Etwa zehn Prozent der "Reichsbürger" im Landkreis Neumarkt seien in Waffenbesitz, berichtet Michael Gottschalk. Die würden jetzt polizeilich überprüft. Himmler weiß, dass einige davon in Berg leben. "Das sind teilweise völlig unauffällige Bürger, ein Teil ist aber auch rassistisch gesinnt", sagt Himmler. Manche könnten gefährlich und gewalttätig werden, glaubt der Bürgermeister.

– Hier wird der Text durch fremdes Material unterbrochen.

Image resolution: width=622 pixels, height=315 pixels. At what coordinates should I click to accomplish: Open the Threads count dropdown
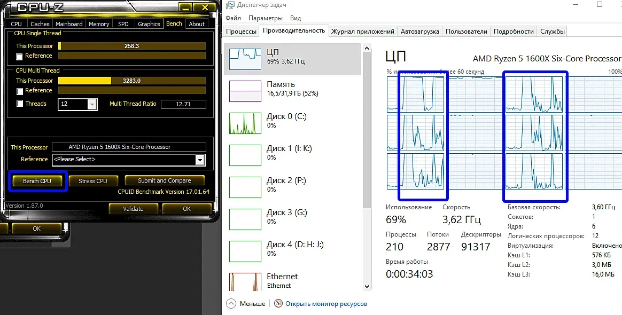tap(92, 104)
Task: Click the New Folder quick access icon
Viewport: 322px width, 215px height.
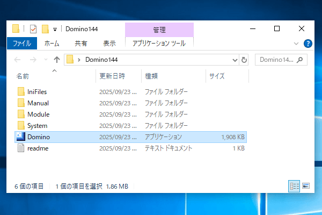Action: point(46,28)
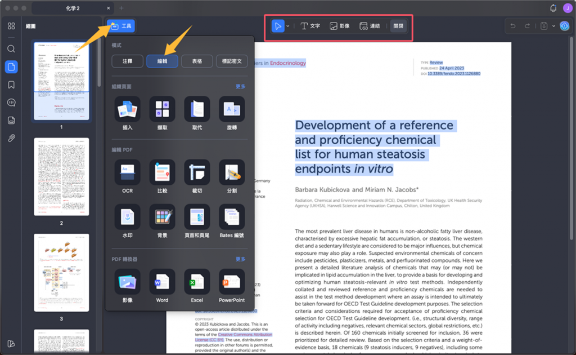Select the 表格 mode button

pyautogui.click(x=197, y=61)
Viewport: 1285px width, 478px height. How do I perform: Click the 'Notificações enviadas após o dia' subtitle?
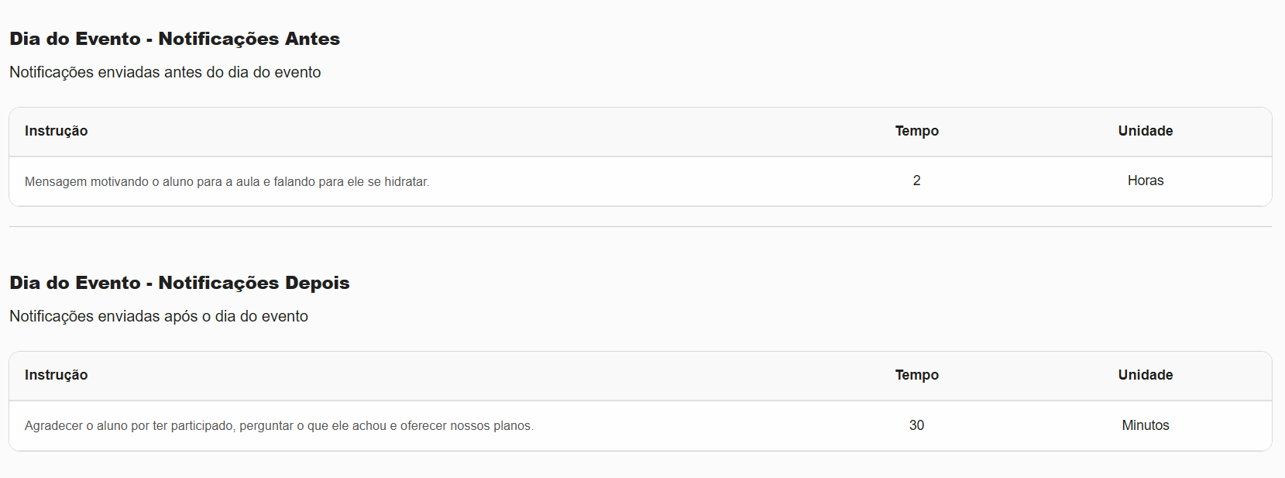pyautogui.click(x=159, y=316)
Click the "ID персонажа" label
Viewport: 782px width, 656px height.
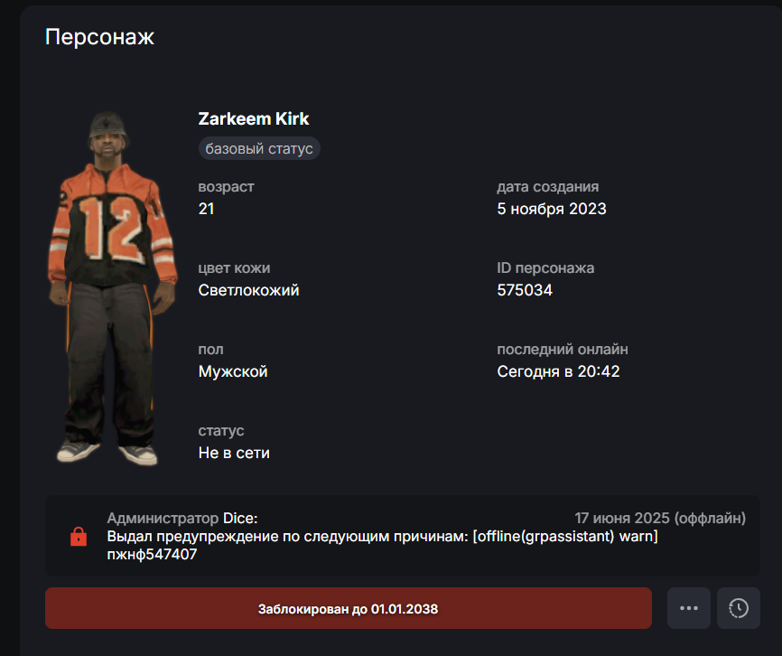(545, 267)
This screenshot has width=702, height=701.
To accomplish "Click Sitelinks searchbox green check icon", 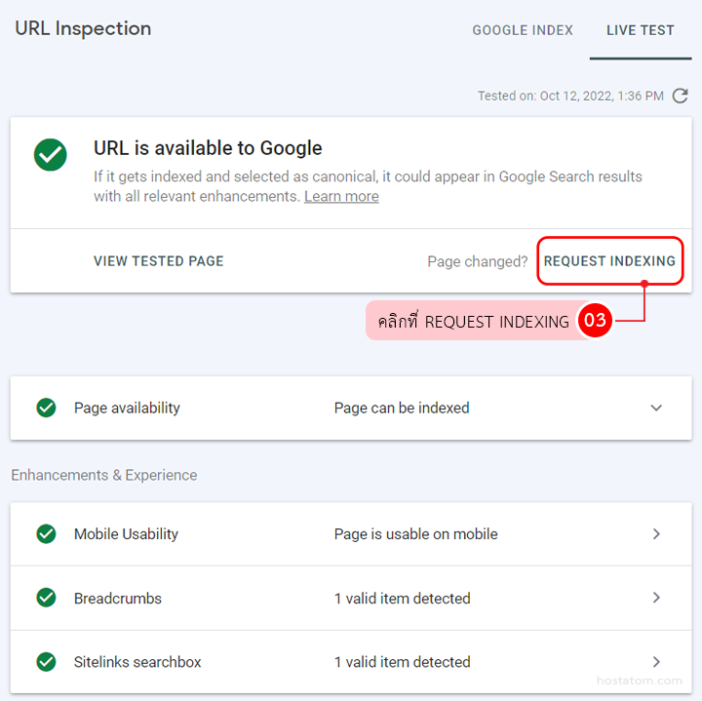I will pos(46,662).
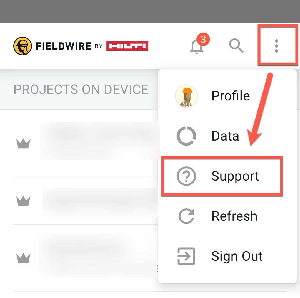Select the question mark Support icon
Screen dimensions: 300x298
[186, 176]
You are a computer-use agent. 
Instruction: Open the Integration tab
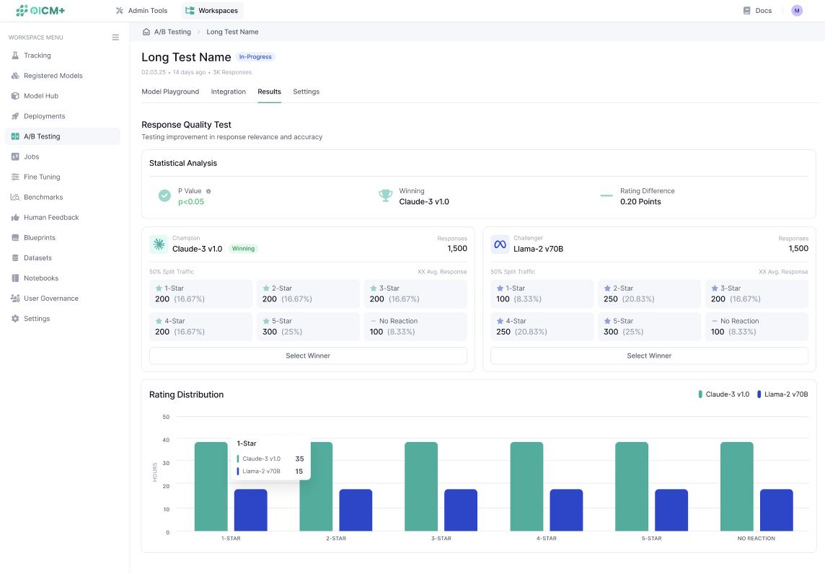point(228,92)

Er reduziert die "Reichsbürger" nicht auf "Bürger mit eingeschränktem Horizont und rechtsnationalem Weltbild".

Es sei vielmehr inzwischen bis ins Bildungsbürgertum hinein chic geworden, seine Verachtung des Staates mitsamt seiner Repräsentanten und Beamten offen zum Ausdruck zu bringen, sagt Himmler. "Da fehlt mir jedes Verständnis."

Auch Himmler meint, dass sich die Bürgermeister im Landkreis mit Landrat Willibald Gailler der Thematik annehmen und klar Position zu den "Reichsbürgern" und deren Umtrieben beziehen müssen.

Mit der Sorge ist er nicht alleine. "Bei uns laufen die Drähte heiß mit Anrufen aus den Gemeinden“, berichtet Albert Brück, Pressesprecher beim Polizeipräsidium Oberpfalz.Er versichert, dass Sicherheitsbehörden, Verfassungsschutz und Polizei zusammenarbeiten. Den betroffenen Kommunen rät er bei waffenrechtlichen Erkenntnissen zu "größtmöglicher Vorsicht". Allerdings könnten nicht automatisch polizeiliche Maßnahmen gegen "Reichsbürger" vollzogen werden. Brück: "Dazu braucht es eine gesetzliche Legitimation."